TASKS AND EXERCISES »
a) Copy the passage of the blog post on learning from the woods from "Lenette is naming" to "it was fun.".
b) State whether each statement agrees with the blog post on learning from the woods. Answer yes or no, and quote the deciding words. (i) The post is meant to respond in part to Learning Outcome 4. (ii) Ostendorf-Rodríguez uses a framework of the personal and the institutional. (iii) One contributor says education had never been a field of interest for them.

Gathering
In this blog post I will share all the analysis and reflection from all of my Research Collaborators as we reflect on the learning taken from this approach, and the learning taken from the woods. This will in part respond to Learning Outcome 4 : Synthesise your findings and present a critical evaluation of your project in a coherent, context-sensitive manner.
“When we adopt a participatory approach, what we are likely to foster in our research is an environment or a space where co-researchers can express their social world, their cultural understandings, how their economic, political, environmental worlds are impacted by various factors” (Lenette, 2024).
Lenette is naming here the dimensions of our lived experience, and therefore the dimensions affected by colonisation. Yasmine Ostendorf-Rodríguez also uses a framework of the personal and institutional to support the analysis of action in relation to ‘implementing fungal ways’ (Ostendorf-Rodríguez, 2023). In this post I borrow the self and the institution as dimensions to help us map the learnings arisen.
This blog then frames the final blog post : Reflection.
What can we all learn with and from the forest to develop a more embodied understanding of eco-social justice?
Working in this way felt
- It felt refreshing and most importantly, it was fun.
- Education has always been a field of interest for me. However, I had a very traditional and conservative view on how it looks and feels.
- This experience and getting to know all our practices together allowed me to question and imagine the ways we learn (or the ways we are taught to learn). It made me feel empowered to keep reimagining the systems I got so used to.

LISTING »
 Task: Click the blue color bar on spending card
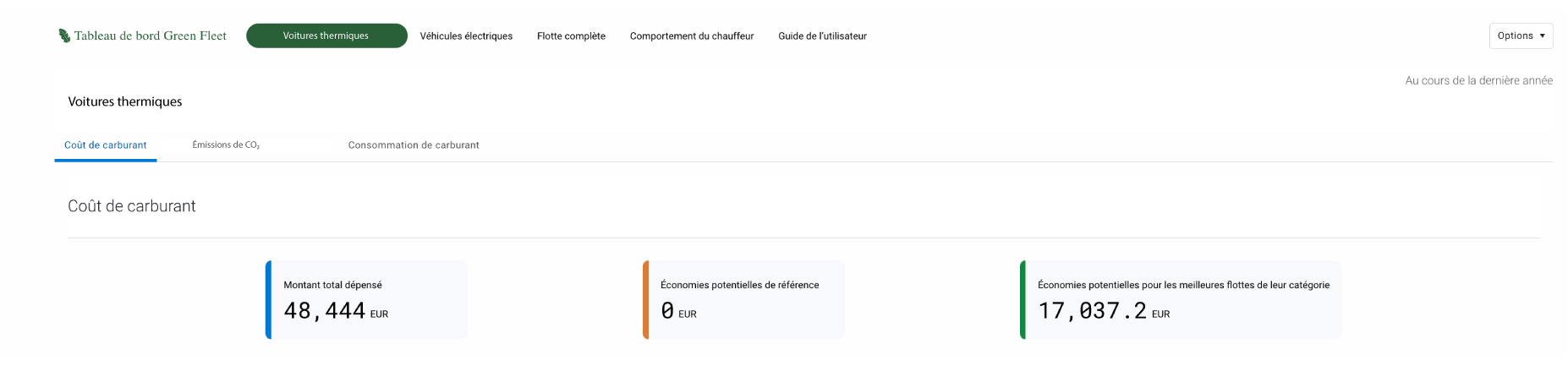tap(268, 299)
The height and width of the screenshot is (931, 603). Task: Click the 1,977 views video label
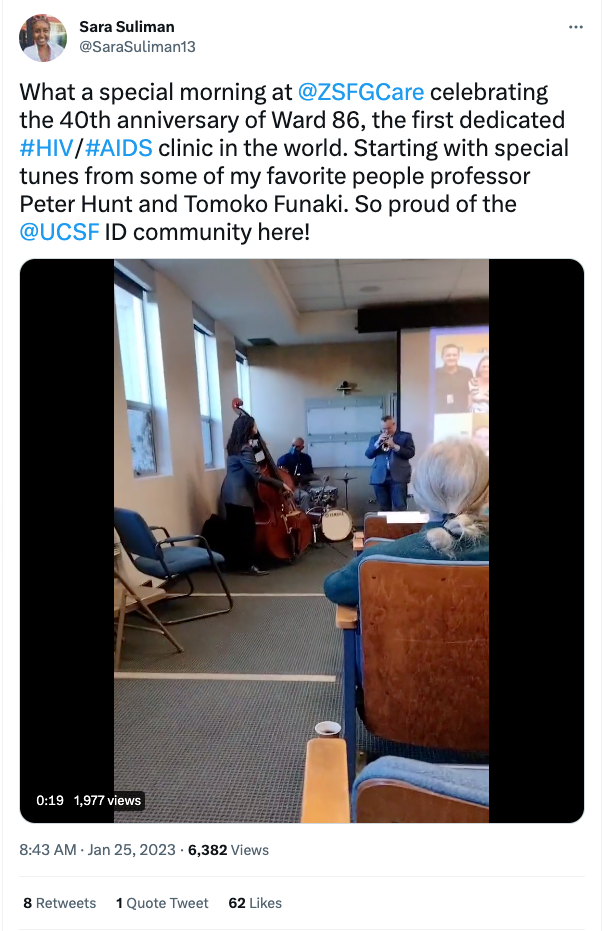pos(107,800)
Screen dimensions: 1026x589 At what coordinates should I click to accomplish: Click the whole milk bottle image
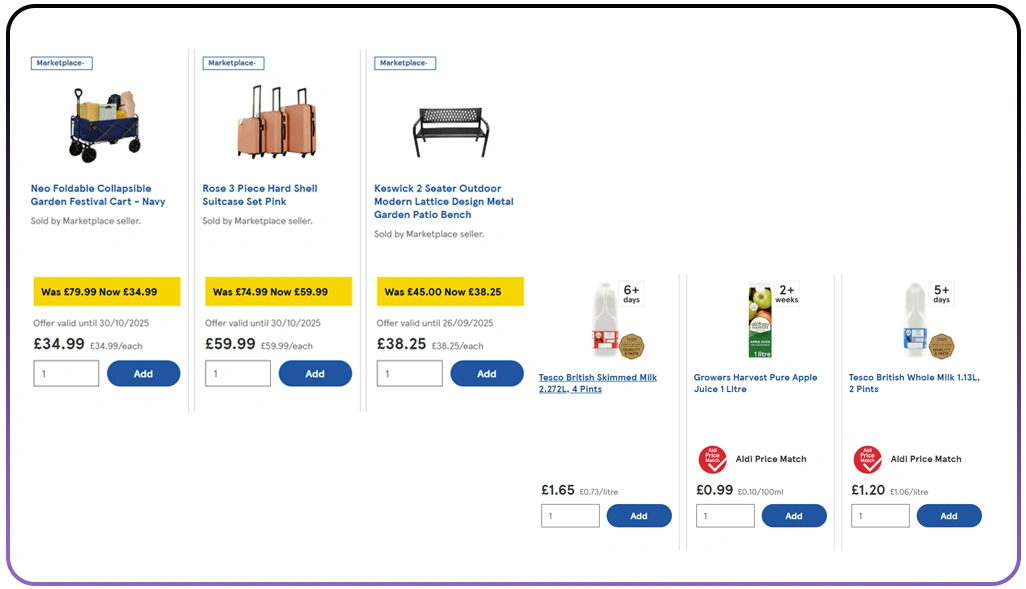click(914, 320)
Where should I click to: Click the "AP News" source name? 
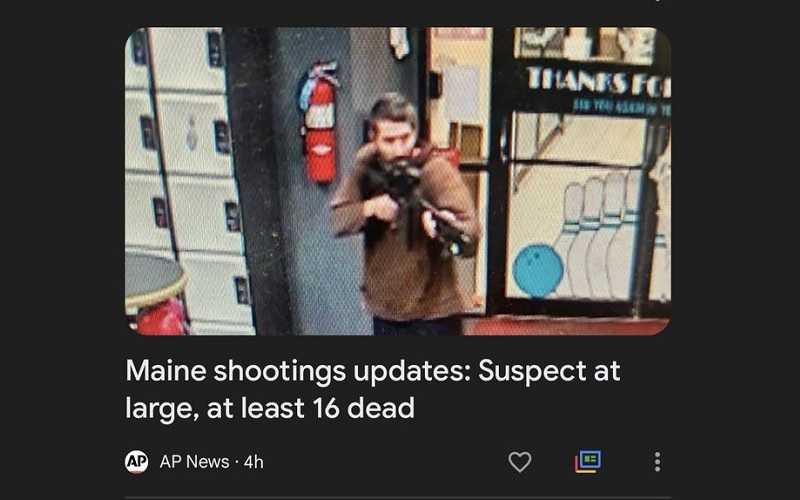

SOLUTIONS IN ORDER »
a)
Lenette is naming here the dimensions of our lived experience, and therefore the dimensions affected by colonisation. Yasmine Ostendorf-Rodríguez also uses a framework of the personal and institutional to support the analysis of action in relation to ‘implementing fungal ways’ (Ostendorf-Rodríguez, 2023). In this post I borrow the self and the institution as dimensions to help us map the learnings arisen.
This blog then frames the final blog post : Reflection.
What can we all learn with and from the forest to develop a more embodied understanding of eco-social justice?
Working in this way felt
- It felt refreshing and most importantly, it was fun.

b)
(i) Yes: "This will in part respond to Learning Outcome 4"
(ii) Yes: "Yasmine Ostendorf-Rodríguez also uses a framework of the personal and institutional"
(iii) No: "Education has always been a field of interest for me."